多项研究表明,苦参素具有逆转恶性肿瘤耐药性的作用。Liang等[7]研究表明苦参素通过抑制结肠癌细胞上皮间质转化和NF-κB信号转导逆转5-氟尿嘧啶耐药性。苦参素通过降低程序性细胞死亡1蛋白表达可逆转非小细胞肺癌对顺铂的耐药性[8]。由此可见,苦参素对化疗耐药的肝癌细胞具有一定的作用。本研究通过MTT法检测不同浓度苦参素对HepG2/ADM细胞的影响,结果显示:细胞存活率随苦参素浓度的升高而降低。可见,苦参素对HepG2/ADM细胞的增殖具有一定抑制作用。阿霉素是临床上常用的化疗药物,本研究用不同浓度阿霉素处理亲本细胞HepG2和耐药细胞HepG2/ADM,发现HepG2/ADM细胞出现明显耐药性。通过苦参素联合不同浓度阿霉素处理HepG2/ADM细胞发现,苦参素明显逆转细胞耐药性。此外,通过检测细胞迁移和侵袭能力以及细胞凋亡率,我们发现,单独使用苦参素或阿霉素可升高细胞凋亡率,降低细胞迁移和侵袭能力,而联合使用苦参素和阿霉素作用效果更为显著。以上结果表明:苦参素不仅具有抑制HepG2/ADM细胞增殖的作用,而且可逆转HepG2/ADM细胞对阿霉素的耐药性。

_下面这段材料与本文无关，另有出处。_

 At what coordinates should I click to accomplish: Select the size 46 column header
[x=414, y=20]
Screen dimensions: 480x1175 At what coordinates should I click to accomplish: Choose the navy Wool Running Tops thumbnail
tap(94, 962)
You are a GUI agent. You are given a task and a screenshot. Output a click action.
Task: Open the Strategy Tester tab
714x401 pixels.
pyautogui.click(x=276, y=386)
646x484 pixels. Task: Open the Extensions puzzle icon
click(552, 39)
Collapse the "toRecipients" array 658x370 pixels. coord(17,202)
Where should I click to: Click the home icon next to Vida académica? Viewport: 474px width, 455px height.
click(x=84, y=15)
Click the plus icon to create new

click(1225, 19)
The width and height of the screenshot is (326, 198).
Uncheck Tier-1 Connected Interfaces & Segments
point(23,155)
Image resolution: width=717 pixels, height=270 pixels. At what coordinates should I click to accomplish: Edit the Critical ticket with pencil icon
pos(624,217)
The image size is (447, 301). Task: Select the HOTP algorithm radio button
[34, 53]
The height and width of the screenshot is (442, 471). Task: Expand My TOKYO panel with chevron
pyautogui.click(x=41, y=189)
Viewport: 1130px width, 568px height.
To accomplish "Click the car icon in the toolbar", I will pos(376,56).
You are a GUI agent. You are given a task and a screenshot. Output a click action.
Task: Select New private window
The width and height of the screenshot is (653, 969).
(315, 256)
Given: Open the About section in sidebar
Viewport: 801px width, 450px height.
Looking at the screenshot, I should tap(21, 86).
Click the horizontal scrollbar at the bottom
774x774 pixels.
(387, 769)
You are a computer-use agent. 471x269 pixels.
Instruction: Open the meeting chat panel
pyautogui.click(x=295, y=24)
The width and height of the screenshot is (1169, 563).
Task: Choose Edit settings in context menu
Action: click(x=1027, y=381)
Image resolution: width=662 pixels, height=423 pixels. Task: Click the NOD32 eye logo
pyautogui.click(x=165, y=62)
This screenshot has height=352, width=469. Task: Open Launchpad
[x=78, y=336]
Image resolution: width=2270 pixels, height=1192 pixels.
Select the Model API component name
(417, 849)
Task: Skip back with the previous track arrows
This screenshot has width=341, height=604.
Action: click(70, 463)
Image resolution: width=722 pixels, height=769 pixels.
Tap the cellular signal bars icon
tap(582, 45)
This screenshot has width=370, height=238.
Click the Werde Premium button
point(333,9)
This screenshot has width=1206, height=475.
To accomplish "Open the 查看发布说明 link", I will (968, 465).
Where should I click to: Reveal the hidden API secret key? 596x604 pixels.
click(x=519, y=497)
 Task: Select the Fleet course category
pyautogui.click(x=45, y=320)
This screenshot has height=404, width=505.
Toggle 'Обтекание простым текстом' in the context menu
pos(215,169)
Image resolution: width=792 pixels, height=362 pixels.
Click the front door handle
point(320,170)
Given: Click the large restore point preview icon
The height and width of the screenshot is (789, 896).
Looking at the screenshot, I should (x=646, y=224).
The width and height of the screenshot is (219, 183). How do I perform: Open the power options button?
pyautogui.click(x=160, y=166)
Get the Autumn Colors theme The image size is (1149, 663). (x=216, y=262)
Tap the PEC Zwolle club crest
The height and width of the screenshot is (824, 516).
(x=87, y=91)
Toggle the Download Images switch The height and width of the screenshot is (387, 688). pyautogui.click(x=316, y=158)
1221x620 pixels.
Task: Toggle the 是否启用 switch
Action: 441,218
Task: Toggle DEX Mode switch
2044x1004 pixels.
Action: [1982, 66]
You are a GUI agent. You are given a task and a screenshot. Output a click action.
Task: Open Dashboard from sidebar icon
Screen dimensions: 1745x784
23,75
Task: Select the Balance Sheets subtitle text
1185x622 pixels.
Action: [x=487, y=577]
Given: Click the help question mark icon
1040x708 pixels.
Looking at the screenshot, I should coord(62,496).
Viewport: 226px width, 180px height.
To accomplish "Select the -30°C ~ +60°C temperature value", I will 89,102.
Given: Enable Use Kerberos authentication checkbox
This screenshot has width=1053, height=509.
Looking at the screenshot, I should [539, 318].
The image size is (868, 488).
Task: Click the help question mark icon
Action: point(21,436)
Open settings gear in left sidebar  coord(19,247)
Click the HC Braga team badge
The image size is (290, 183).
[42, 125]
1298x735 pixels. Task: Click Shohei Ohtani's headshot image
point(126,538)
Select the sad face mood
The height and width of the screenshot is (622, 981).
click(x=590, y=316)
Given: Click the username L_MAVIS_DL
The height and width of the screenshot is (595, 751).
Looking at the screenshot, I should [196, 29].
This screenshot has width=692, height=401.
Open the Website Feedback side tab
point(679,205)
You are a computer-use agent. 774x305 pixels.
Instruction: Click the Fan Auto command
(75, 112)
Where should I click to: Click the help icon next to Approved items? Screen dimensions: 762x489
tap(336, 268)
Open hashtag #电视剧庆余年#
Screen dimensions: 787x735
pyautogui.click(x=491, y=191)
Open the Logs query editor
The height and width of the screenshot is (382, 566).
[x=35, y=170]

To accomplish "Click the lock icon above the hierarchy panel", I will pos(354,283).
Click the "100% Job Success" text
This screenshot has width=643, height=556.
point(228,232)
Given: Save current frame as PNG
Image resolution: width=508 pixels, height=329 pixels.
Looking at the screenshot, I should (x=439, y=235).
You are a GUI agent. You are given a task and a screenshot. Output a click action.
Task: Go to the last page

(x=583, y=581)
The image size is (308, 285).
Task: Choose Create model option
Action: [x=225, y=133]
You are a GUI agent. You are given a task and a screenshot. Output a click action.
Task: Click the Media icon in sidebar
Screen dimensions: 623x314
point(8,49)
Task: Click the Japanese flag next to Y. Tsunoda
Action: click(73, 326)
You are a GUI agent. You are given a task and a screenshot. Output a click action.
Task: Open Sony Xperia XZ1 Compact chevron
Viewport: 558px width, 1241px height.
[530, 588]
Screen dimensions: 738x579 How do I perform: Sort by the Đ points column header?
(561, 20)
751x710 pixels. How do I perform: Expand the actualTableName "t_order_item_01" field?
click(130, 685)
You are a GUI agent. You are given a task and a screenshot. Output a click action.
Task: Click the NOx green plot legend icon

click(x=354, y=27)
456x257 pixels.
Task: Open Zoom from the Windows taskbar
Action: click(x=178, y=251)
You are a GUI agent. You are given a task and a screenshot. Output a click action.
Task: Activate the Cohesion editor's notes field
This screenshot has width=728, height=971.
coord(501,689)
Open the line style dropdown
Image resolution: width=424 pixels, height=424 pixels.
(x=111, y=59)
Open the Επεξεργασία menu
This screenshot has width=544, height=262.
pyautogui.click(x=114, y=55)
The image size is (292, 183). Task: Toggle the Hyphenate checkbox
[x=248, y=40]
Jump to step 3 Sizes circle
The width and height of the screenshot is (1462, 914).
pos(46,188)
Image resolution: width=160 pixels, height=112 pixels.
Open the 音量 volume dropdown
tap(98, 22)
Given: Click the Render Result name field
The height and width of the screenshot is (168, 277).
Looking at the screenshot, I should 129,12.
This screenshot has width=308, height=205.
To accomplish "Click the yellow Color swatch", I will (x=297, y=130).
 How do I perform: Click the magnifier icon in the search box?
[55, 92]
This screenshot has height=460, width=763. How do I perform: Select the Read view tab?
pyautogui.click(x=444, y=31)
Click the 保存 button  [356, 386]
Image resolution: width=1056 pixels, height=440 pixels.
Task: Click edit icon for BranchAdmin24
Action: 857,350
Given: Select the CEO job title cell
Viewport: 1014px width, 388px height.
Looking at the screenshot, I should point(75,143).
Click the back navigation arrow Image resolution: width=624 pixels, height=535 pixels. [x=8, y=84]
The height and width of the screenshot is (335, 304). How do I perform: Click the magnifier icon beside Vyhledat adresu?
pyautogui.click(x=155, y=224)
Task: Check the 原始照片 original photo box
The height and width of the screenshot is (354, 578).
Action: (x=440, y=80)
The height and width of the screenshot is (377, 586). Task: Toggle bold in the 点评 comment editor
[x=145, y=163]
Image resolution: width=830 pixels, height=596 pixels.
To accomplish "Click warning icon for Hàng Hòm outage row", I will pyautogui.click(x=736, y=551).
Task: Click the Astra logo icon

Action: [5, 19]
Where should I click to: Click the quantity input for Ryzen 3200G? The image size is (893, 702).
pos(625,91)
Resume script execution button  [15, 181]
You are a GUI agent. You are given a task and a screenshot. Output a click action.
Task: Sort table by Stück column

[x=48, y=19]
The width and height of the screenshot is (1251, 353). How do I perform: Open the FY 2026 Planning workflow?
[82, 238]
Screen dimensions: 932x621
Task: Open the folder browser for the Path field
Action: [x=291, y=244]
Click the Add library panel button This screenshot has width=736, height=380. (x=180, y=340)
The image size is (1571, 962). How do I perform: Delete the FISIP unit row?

MAPK是一组信号通路,其中包括ERK信号通路、p38丝裂原活化蛋白激酶(p38 MAPK)以及c-Jun NH2末端激酶(JNK),在细胞增殖分化和生长中起着重要调节作用。MAPK/ERK信号通路不仅能促进加速细胞周期所需基因的积累,而且可调节抑制细胞增殖的基因表达,因此该信号通路与多种恶性肿瘤的发生发展密切相关。Ding等[9]研究发现下调H19可能通过阻断MAPK/ERK信号通路诱导肝癌细胞氧化应激并逆转CD133阳性肿瘤干细胞化疗耐药。Ke等[10]研究表明敲除砷抗性蛋白2通过抑制MAPK/ERK通路可降低人胶质母细胞瘤细胞增殖活性。长链非编码RNA0006528通过激活MAPK/ERK信号通路促进人乳腺癌进展[11]。本研究蛋白印迹法显示:阿霉素和苦参素均可降低p-ERK1/2表达,且两者联合作用效果更显著。

P-gp是多药耐药基因编码产物,主要存在于细胞膜上,其能够将进入肿瘤细胞的化疗药物主动泵出,减少肿瘤细胞内的化疗药物,从而使细胞产生耐药性。BCRP是一种新型的ABC转运蛋白,同样具有将化疗药物泵出肿瘤细胞的作用。LRP是一种跨膜转运糖蛋白,它不仅可以阻止某些以细胞核为效应点的药物通过核膜孔进入细胞核,而且可以将进入细胞质的药物转运至运输囊泡中,从而隔绝药物发挥作用[12-13]。人肝癌细胞HepG2/ADM中LRP和BCRP表达升高,美洲大蠊提取物可降低LRP和BCRP表达,逆转耐药细胞的耐药性[14]。本研究中苦参素可降低HepG2/ADM中LRP、P-pg以及BCRP蛋白表达,说明苦参素可逆转HepG2/ADM细胞耐药性。

综上所述,苦参素对肝癌耐药HepG2/ADM细胞的耐药性具有一定逆转作用,而且可降低耐药细胞迁移和侵袭能力,诱导细胞凋亡,其可能是通过抑制ERK/MAPK信号通路发挥作用。为临床治疗肝癌提供理论依据。